Auch Trump schwelgt bereits in Gedanken
Mit dem Vermächtnis knüpft Obama an eine jahrzehntelange Tradition an: Seit Franklin Roosevelt ließen auch andere Präsidenten wie Harry Truman und George Bush Bibliotheken errichten. Alle früheren Stätten wurden nach Fertigstellung an die staatliche Archivbehörde NARA (National Archives and Records Administration) übergeben und von dieser organisiert. Die NARA bereitete auch die Watergate-Affäre rund um US-Präsident Richard Nixon in dessen Bibliothek für die Öffentlichkeit auf.
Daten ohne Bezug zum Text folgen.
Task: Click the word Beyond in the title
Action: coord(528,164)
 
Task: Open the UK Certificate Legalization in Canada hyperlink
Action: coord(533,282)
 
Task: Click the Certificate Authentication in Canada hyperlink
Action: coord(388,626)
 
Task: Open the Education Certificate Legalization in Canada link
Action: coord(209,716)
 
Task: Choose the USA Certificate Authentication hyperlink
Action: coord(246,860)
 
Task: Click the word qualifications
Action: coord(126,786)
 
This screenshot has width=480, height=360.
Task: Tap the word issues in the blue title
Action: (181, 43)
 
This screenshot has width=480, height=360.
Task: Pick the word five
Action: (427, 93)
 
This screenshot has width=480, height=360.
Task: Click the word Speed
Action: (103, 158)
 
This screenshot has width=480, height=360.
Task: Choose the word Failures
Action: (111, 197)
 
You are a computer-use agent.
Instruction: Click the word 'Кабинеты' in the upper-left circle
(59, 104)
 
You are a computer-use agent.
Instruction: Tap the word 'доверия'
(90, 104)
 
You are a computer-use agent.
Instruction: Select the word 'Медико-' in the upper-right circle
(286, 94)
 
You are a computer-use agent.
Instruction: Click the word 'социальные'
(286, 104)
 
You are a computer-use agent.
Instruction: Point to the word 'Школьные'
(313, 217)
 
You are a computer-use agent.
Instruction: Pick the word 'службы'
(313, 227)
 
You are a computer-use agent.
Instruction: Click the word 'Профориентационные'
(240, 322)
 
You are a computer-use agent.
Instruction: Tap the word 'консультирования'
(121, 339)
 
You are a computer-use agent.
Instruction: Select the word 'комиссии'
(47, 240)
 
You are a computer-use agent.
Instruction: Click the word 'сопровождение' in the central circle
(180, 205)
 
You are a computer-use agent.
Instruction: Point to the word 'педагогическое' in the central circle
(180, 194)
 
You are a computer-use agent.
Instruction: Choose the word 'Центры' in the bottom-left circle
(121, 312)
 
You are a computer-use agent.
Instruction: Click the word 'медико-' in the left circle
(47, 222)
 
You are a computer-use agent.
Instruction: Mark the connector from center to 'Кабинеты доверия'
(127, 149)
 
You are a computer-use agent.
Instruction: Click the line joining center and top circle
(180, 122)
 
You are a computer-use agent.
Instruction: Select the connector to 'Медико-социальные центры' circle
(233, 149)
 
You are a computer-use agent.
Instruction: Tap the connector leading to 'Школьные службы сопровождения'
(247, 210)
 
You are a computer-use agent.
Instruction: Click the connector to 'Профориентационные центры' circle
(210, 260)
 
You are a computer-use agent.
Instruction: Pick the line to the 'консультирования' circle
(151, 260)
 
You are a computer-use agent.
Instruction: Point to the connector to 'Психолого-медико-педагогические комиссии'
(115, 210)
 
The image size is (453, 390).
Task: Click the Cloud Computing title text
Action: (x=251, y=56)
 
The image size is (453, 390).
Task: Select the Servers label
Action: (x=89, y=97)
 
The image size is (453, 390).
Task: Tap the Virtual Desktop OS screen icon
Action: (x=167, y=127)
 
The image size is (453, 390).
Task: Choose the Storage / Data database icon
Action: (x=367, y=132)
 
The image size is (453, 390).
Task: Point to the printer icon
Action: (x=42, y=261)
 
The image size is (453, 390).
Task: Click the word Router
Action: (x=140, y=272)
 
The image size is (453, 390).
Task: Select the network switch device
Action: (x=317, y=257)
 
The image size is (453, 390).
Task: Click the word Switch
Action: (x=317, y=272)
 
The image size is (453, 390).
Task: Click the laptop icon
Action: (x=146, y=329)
Die Obama-Stiftung betreibt dagegen das Presidential Center selbst und lagert im Gegensatz zu früheren Präsidentenbibliotheken keine physischen Regierungsakten vor Ort, diese wurden digitalisiert. Kritiker monieren, dass die Privatisierung die Tür für parteiische Einflussnahme bei der Kuratierung öffne.
Auch der jetzige US-Präsident Donald Trump liebäugelt bereits mit seinem Vermächtnis – das allerdings weniger an eine Bibliothek oder ein Museum erinnern könnte: Neben einem Hotel und möglichen Büros soll in dem geplanten Komplex in Miami auch eine Boeing 747 Air Force One untergebracht werden. Für das Museum seines politischen Widersachers hat Trump nur Spott übrig: Auf Truth Social zeigte er das Bild einer gigantischen Mülltonne, die mit "Obama Presidential Library" betitelt ist. Den Adressaten lässt das indes kalt: In Obamas Ausstellung ist Trump nirgendwo Thema.